Like Jeffrey, I've found posting during cooloquium (I'm letting that typo stand!) difficult, not for reasons you might surmise however.
First, I'm learning to adapt to the qwerty reality of a tablet. And I've somehow acquired a very debilitating sinus infection that has kept me up these last two nights. Enough of that.
All I wish to share is that among many wonderful sessions and rehearsals, I experienced the most beautiful Mass of my Catholic life yesterday, an EF within the Octave of Pentecost. How can I sum this up? I finally felt the joy of being a "child of God." Even though I know that Mass, per se, isn't solely a "me and Jesus" encounter, there was no doubt, repeat, NO DOUBT, that through the actions and enactions of His ordained ministers, the diverse sub-groups of scholas, choirs, acolytes, concelebrants and the Faithful in general, I was with and among my real family.
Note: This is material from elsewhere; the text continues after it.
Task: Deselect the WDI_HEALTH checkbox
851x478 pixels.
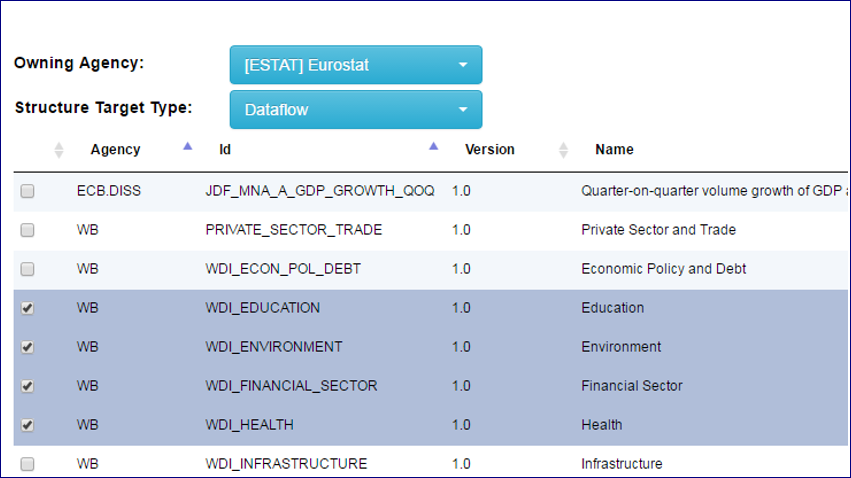Action: pos(28,425)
I was partaking, finally, not as a stranger but as friend. I knew we were all elsewhere, clearly and unequivocally in the presence of Christ offering Himself again to our Father through the guidance and support of two millenia's work within His Church.
From 2006 to 2011, joy of joys, and these last forty years, that some I believe errantly describe as our liturgical wanderings in the desert, proved to be of great consequence and value- these few years led this soul to the treasure-filled banquet in the union of heaven and earth.